Background: One major challenge in the creation of an HIV-1 vaccine is the extreme genetic diversity of the virus. It is thought that a more cross-reactive T-cell response would be beneficial in circumventing this issue. Despite this, little is known about the characteristics of these responses in nature, and many aspects of the variant-epitope CD8+ T-cell response remain poorly defined. Here, we characterize CD8 + T-cells specific to an immunodominant HIV-1 epitope, IW9, and 2 of its variants, to better understand the level of cross-reactivity between them. Methods: Using samples from the Pumwani commercial sexworker cohort in Nairobi, Kenya, individuals positive for either HLA-B*4201 or HLA-B*0702 were screened for binding to tetramers specific for the IW9 epitope and 2 variants. Analysis of epitope specific cytokine expression and proliferation was performed to determine the level of functional cross-reactivity of the variant-specific T-cell pools. Additionally, heteroduplex mobility assays (HDMAs) were performed to determine differences in TCR usage among the T-cells responding to each variant.
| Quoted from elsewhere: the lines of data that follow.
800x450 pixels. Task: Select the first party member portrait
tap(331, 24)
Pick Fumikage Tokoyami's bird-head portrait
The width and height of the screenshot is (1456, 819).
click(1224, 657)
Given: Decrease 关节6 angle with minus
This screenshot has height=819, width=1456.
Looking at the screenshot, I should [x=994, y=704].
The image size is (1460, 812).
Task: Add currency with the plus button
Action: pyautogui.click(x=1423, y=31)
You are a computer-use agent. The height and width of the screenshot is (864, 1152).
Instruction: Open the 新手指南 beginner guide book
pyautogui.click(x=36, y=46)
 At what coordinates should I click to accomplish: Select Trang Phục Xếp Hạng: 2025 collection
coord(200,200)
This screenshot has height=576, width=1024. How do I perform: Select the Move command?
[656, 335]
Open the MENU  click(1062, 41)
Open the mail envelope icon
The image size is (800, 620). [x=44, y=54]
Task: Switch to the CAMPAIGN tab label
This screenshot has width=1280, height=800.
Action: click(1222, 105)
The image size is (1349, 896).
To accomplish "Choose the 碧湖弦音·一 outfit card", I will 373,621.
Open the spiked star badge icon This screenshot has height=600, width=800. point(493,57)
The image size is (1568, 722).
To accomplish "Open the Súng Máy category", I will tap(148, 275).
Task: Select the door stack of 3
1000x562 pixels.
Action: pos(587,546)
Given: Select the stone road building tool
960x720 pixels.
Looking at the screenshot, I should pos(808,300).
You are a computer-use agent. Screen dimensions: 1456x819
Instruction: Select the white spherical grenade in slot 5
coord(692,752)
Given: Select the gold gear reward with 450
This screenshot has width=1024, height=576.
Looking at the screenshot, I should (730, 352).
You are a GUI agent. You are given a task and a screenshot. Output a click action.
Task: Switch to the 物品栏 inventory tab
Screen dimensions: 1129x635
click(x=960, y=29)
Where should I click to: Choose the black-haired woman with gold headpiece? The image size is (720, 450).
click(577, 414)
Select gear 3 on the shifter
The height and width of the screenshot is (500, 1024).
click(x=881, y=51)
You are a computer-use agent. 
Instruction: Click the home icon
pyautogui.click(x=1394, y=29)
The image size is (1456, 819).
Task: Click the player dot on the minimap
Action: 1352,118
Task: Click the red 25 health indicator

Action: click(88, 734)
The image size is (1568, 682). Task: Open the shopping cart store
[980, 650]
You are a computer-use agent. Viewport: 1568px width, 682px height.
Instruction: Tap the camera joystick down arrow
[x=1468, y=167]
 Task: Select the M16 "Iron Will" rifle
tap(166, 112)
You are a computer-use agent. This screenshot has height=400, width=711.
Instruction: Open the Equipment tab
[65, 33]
Results: Tetramer co-staining experiments indicate that there is some cross-reactivity among these variants, shown by strong double-positive populations in flow cytometry. However, in some cases, separate cell populations are being recognized by each variant. Proliferation assays show that T-cells stimulated by one variant can be recognized by tetramers specific to another variant. HDMAs revealed that there are differences in TCR usage among variant-specific CD8 + T-cells both at the family and clonotype level. This may suggest a combination of public and private clonotype usage, which could explain the differences in cross-reactivity and functionality. Conclusion: In order to create a T-cell vaccine that can target and produce protective immune responses, it will be necessary to fully understand the nature of cross-reactive responses. This study has shown evidence that cross reactivity exists within the IW9 epitope, and that there are several factors that may affect this.